2. My dad’s heart surgery. Age 11-13 (can’t remember my actual age). Some interesting things happened during this time, not to mention almost losing my dad.

3. Graduating high school/starting college. An interesting metamorphosis occurred during this time. More than any other time in my life I remember the most profound changes to my personality took place in college. I went from the nerdy outsider to more of a party guy. I reinvented myself. I hated being the outsider and alone so much (I still loath being alone as much as I am). So I was determined to change that now that I was around a whole new group of people.

4. Graduating college. Even though I didn’t commit many of the sins attributed to the college life, I did put God in the backseat of my life during college. Being popular was more important than God at this point of my life. However, I did experience my first “encounter” with the Holy Spirit my last year of college. I felt like I needed to know I was moving out of whatever spiritual protection my parents afforded me and out on my own. I also felt a sense of shame for not having more concern for those God put into my life during my time in college. For the most part I simply went along with whatever everyone else was doing. The only thing is that I maintained certain boundaries.

5. I’ll just state that I had an encounter with the seedier side of life in my mid-20’s. Instead of being repulsed, I found myself strangely and darkly attracted to it. I felt very disturbed and troubled in my spirit. I suppose I could state this was my 2nd memorable “encounter” with the Holy Spirit. I promised myself and God I would never imbibe in this again.

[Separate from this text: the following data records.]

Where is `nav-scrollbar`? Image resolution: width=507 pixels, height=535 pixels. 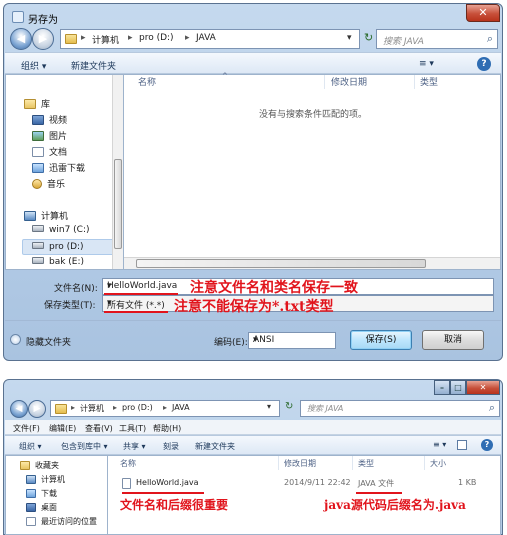 nav-scrollbar is located at coordinates (118, 172).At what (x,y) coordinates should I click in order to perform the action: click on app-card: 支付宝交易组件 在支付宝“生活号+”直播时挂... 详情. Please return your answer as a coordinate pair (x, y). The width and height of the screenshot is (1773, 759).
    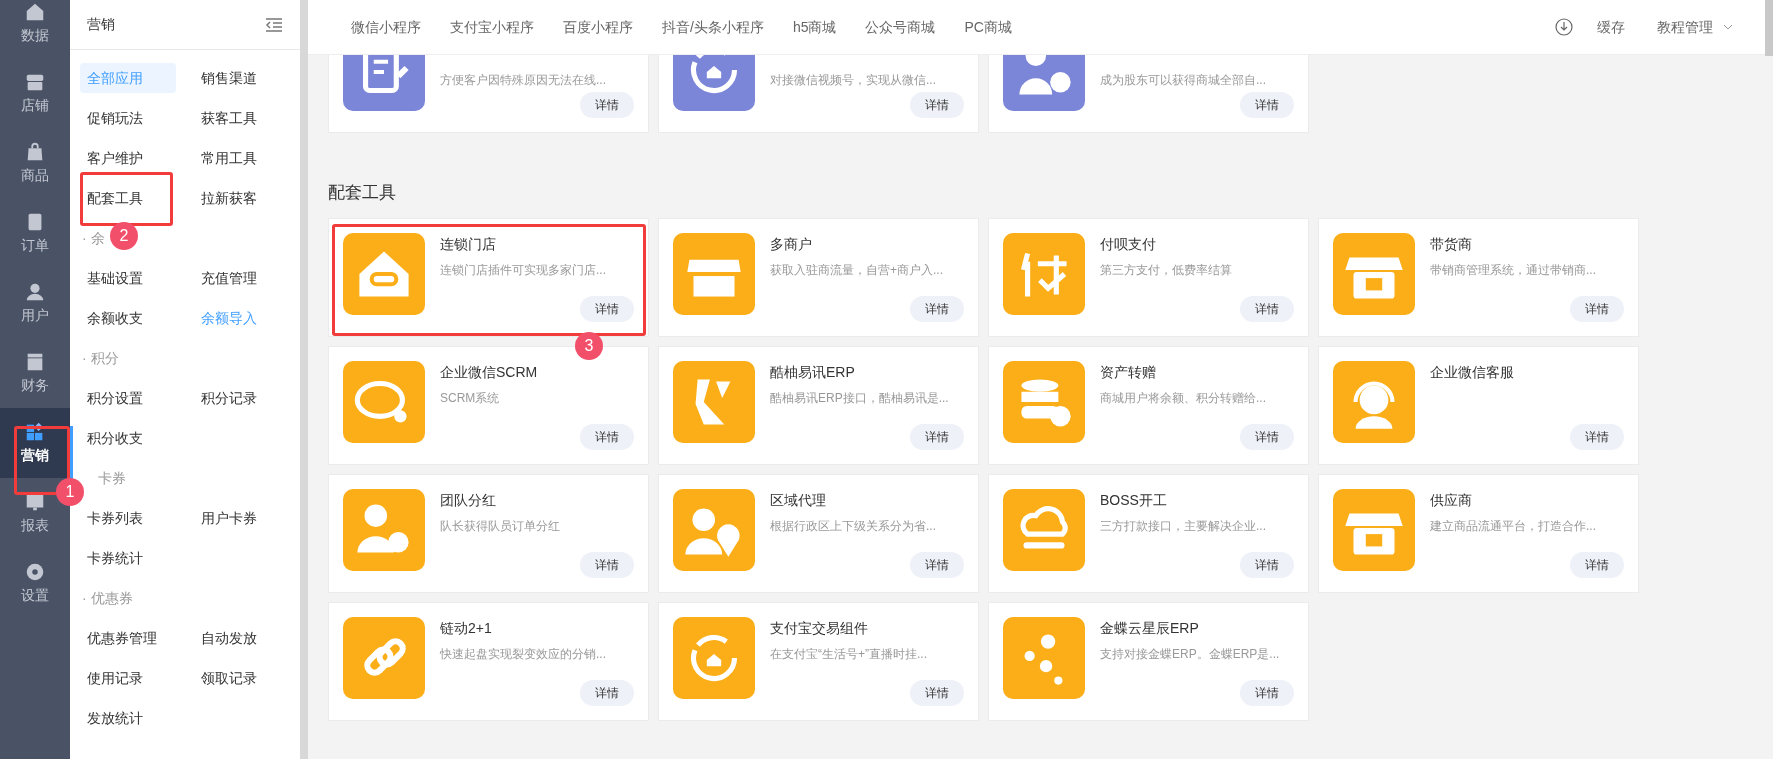
    Looking at the image, I should click on (818, 662).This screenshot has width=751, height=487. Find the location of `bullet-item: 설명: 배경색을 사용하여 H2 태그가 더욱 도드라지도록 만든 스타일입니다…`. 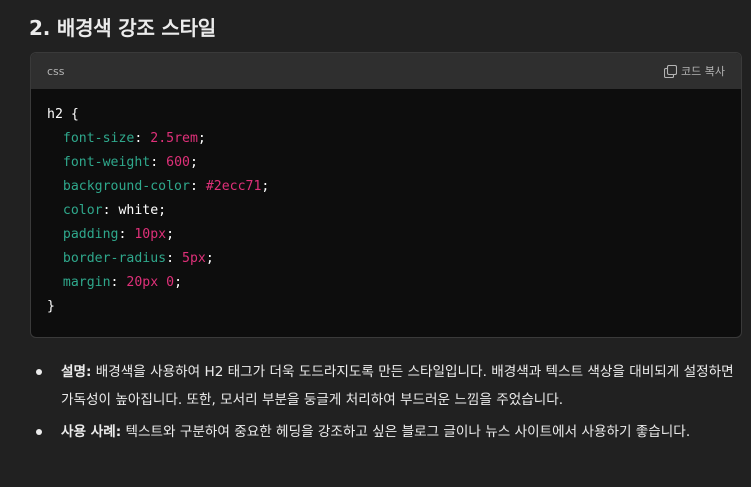

bullet-item: 설명: 배경색을 사용하여 H2 태그가 더욱 도드라지도록 만든 스타일입니다… is located at coordinates (388, 386).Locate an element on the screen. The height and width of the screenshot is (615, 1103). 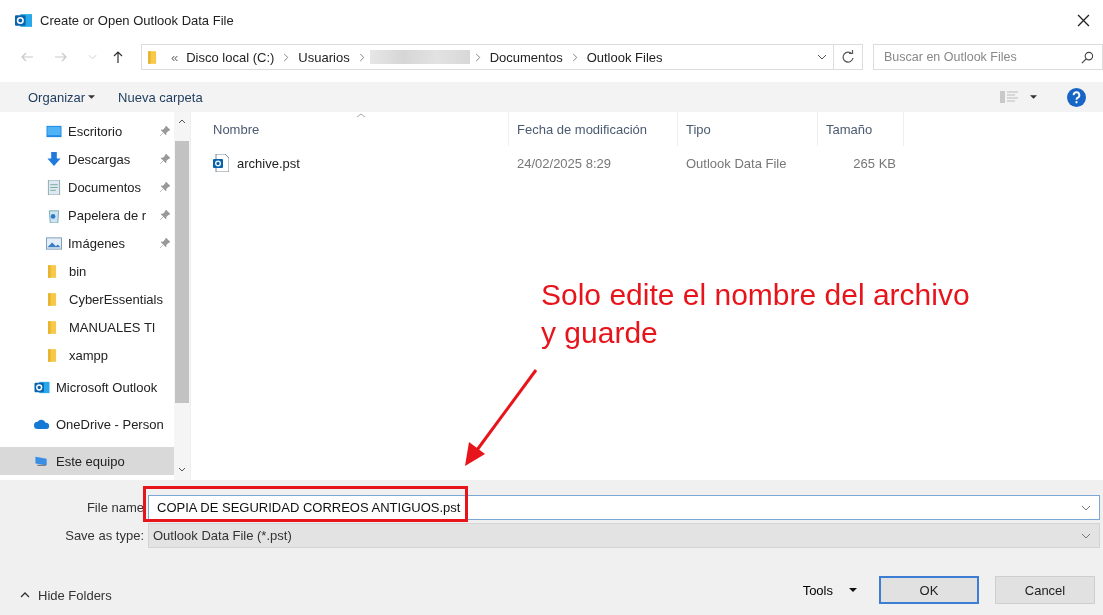
address-bar: « Disco local (C:) Usuarios Documentos Outlook Files is located at coordinates (502, 57).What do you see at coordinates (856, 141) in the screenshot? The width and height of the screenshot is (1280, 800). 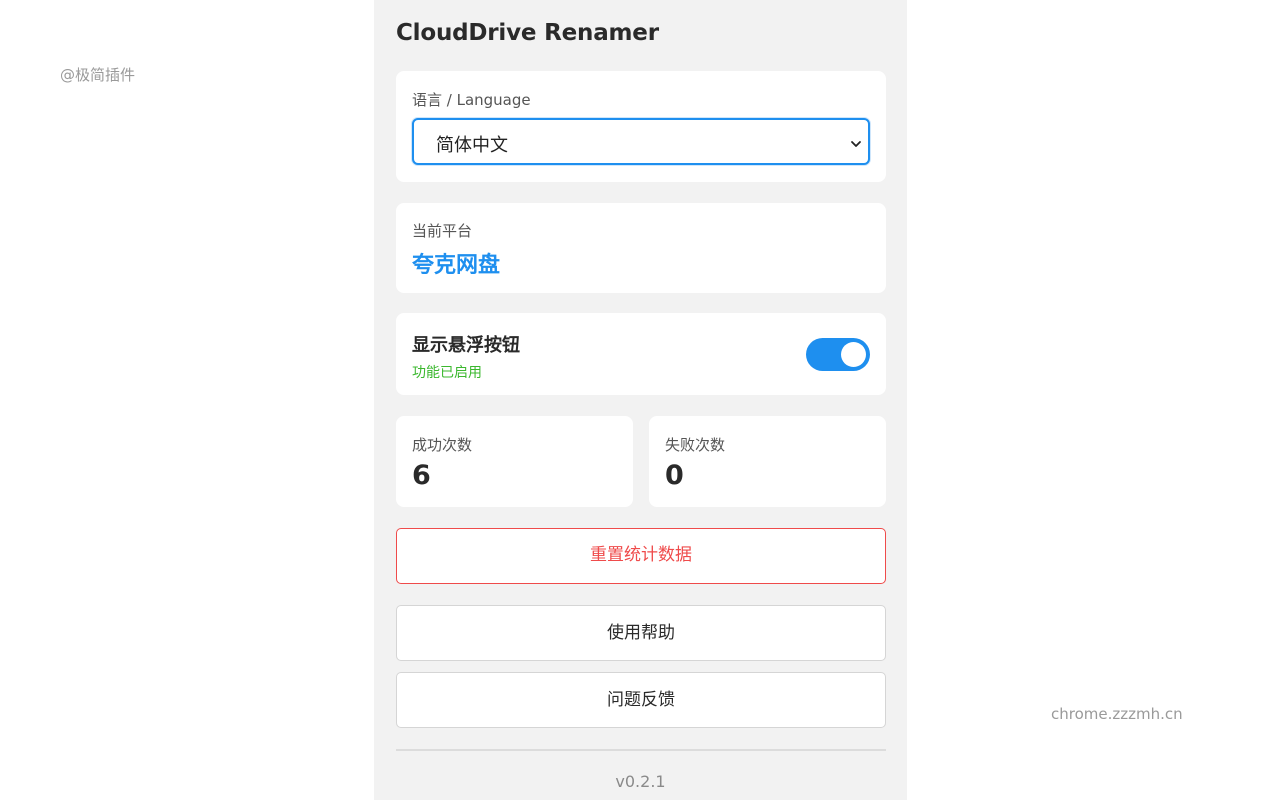 I see `chevron-down-icon` at bounding box center [856, 141].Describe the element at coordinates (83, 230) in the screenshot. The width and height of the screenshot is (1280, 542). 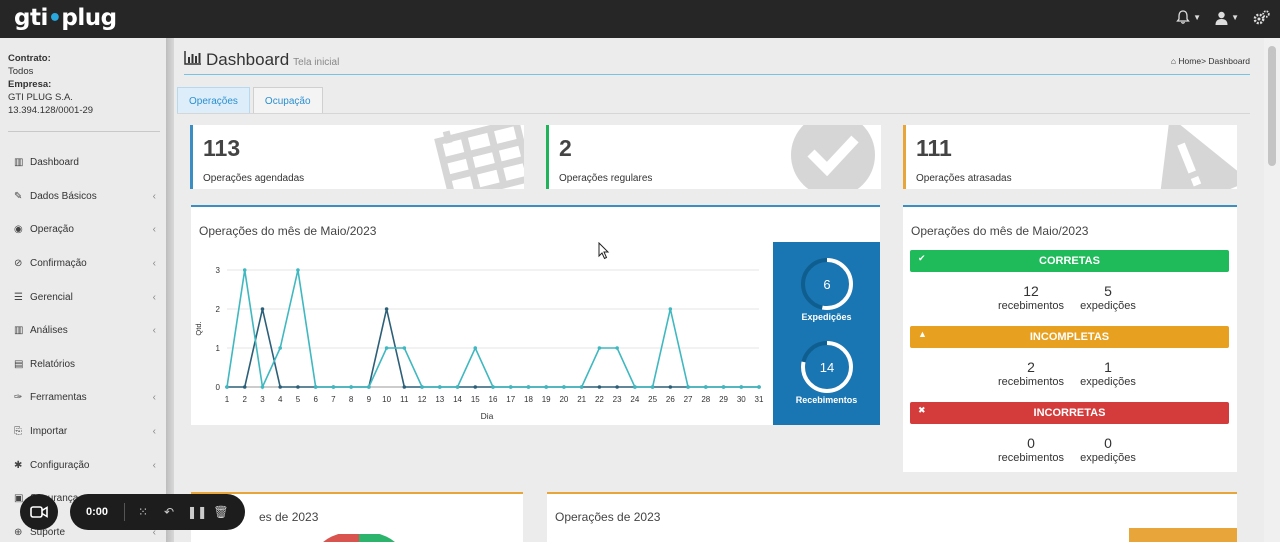
I see `sidebar-item-operacao: ◉ Operação ‹` at that location.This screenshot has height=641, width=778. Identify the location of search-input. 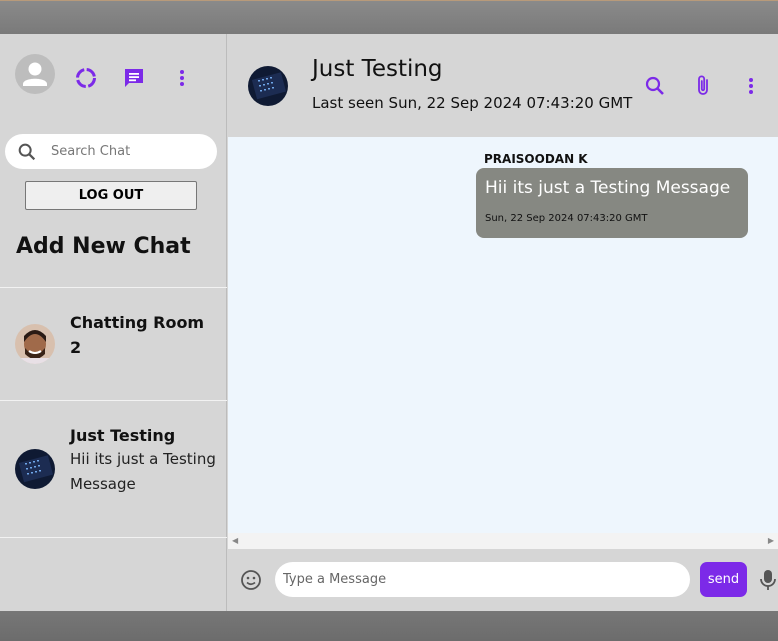
(131, 151).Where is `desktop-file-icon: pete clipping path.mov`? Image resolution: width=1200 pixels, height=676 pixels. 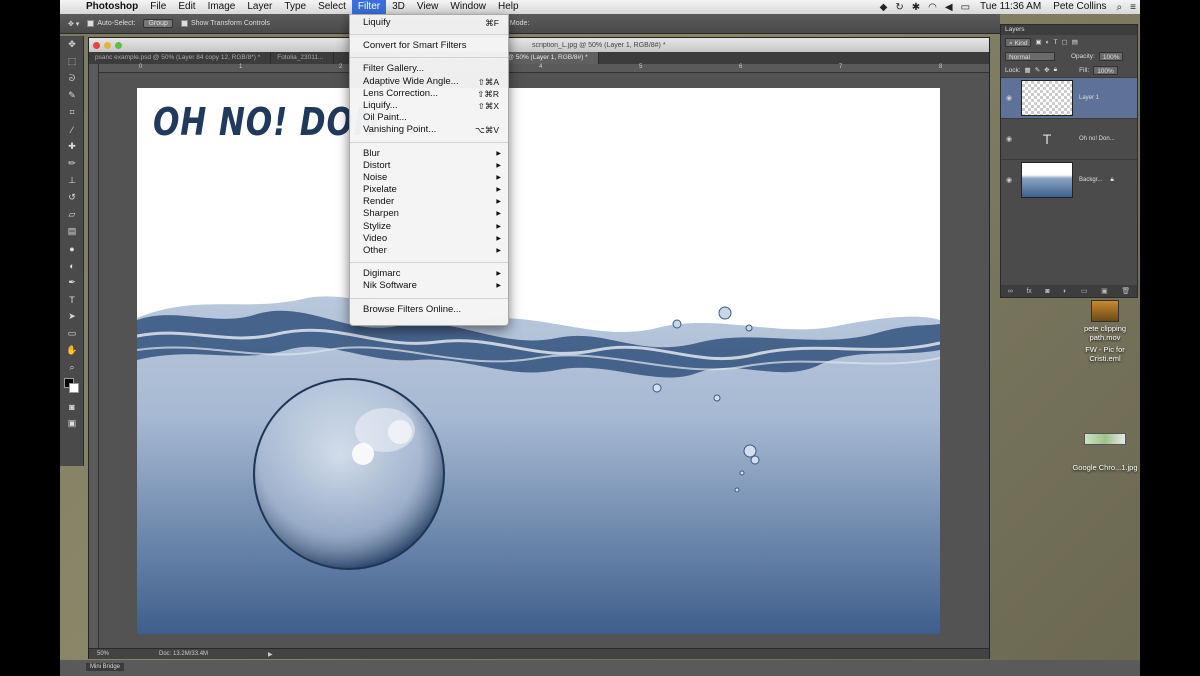 desktop-file-icon: pete clipping path.mov is located at coordinates (1105, 321).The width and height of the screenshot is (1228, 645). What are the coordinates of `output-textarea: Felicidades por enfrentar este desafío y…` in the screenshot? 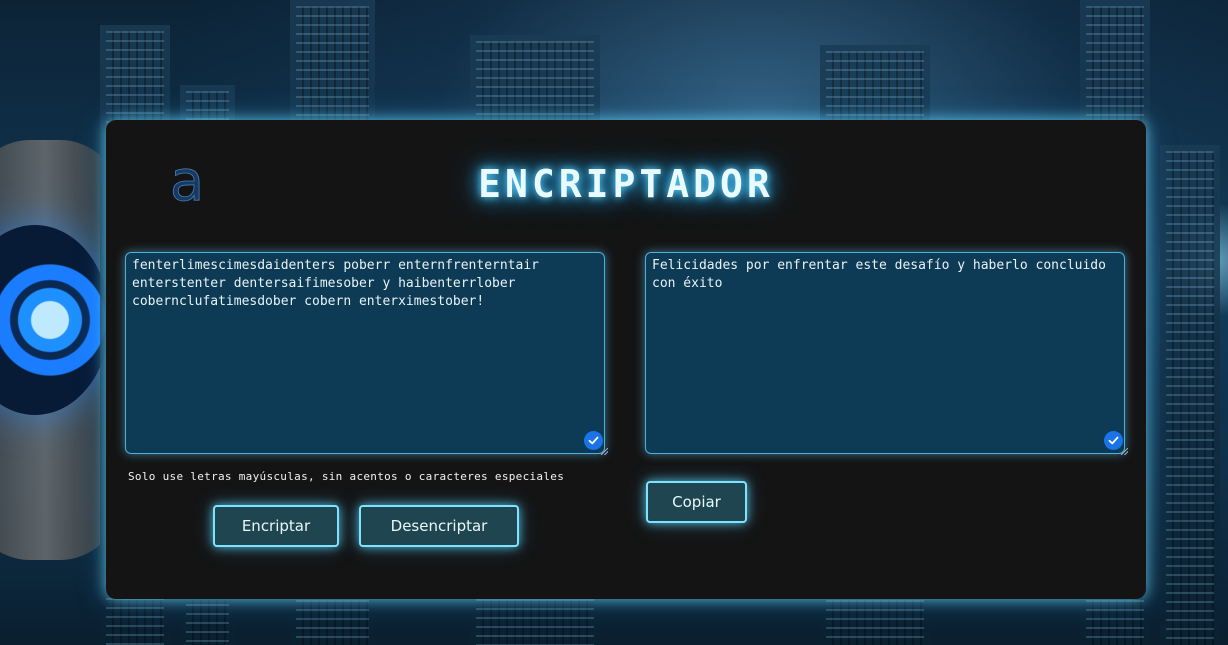 It's located at (885, 353).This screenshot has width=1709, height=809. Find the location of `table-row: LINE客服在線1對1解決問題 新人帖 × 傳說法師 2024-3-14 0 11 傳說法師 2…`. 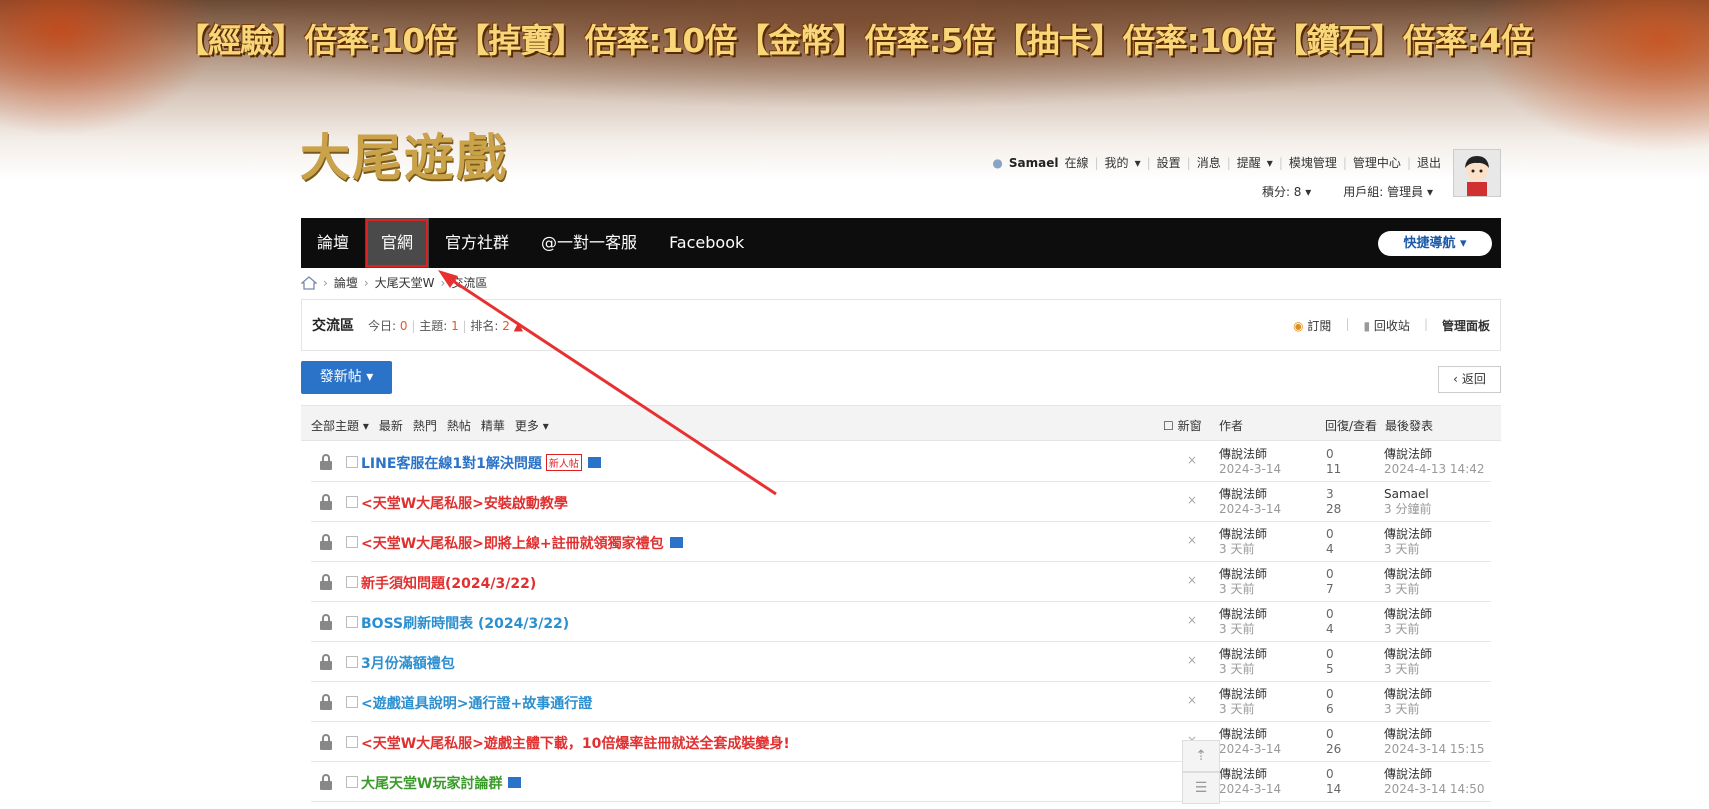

6. Late 20’s. What propelled me to popularity in college? How I acted when I got drunk. No inhabitations, crazy, lampshade on the head guy. Well it worked in college so why not the professional world? Well it did work. I gained instant respect and admiration from my work colleagues after I got drunk and funny crazy after they took me to this pizza fest thing. My 3rd “encounter” with the Holy Spirit. I feel like God distinctly told me I could never get drunk again and that I had to apologize to every one of my coworkers who saw how I had acted. Even though they admired me I was to humble myself before them. God will not be mocked.

7. My dad passing away. This hit me in ways I never thought it would. Something changed inside me again. The legacy he left. The stories my mother told me about my dad. TV always depicts these horrible truths which come out after someone dies. However, with my dad it was these amazing stories of faith and love. I started to wonder about my legacy. What impact would I have on the kingdom?

8. August 2010. Jesus releases me from a long time bondage. Didn’t happen until I humbled myself. All these years and it took the simple act of humbleness to open the door for freedom and healing.

9. I’m hoping and praying this is a release from the wickedness of an independent spirit.

1 comment:

Anonymous said...

I searched the web to read more about David and Psalms and came across your blog! Nice to meet you and thanks for sharing your thoughts. I'm in the same boat in many ways, but seeking God and faithful He will complete the work he has begun! Stay encouraged.